* _EXERCISE AIM_: Copy each line of the data below with the word "computer".

* _DATA TO EXAMINE_:

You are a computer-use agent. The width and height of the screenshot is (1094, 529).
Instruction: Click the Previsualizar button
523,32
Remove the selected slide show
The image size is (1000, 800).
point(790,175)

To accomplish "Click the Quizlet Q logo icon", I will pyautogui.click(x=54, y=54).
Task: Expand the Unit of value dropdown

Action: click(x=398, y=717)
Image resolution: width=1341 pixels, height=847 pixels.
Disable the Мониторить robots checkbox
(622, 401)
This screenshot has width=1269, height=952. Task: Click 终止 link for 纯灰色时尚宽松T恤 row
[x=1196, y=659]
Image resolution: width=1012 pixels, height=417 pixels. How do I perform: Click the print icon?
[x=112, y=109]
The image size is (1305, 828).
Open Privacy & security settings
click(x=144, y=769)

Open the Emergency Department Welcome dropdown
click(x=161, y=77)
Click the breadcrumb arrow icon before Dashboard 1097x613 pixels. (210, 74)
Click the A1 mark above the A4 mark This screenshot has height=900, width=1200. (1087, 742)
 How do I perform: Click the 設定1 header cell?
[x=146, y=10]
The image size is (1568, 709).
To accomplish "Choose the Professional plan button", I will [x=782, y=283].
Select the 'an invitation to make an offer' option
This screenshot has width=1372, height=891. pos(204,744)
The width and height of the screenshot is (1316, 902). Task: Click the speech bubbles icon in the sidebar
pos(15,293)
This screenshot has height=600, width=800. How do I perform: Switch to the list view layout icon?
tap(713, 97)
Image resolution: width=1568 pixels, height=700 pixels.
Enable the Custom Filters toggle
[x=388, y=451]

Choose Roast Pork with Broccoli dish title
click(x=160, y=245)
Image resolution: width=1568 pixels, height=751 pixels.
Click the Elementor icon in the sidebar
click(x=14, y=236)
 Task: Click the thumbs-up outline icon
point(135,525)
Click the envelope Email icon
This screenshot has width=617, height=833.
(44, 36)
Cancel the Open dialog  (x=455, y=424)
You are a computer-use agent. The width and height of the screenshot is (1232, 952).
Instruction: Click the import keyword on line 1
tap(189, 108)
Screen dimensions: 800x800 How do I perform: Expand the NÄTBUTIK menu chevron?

* _RESPONSE BOX_:
You are a computer-use agent. The width and height of the screenshot is (1094, 529).
You are a computer-use agent. The width and height of the screenshot is (1232, 952).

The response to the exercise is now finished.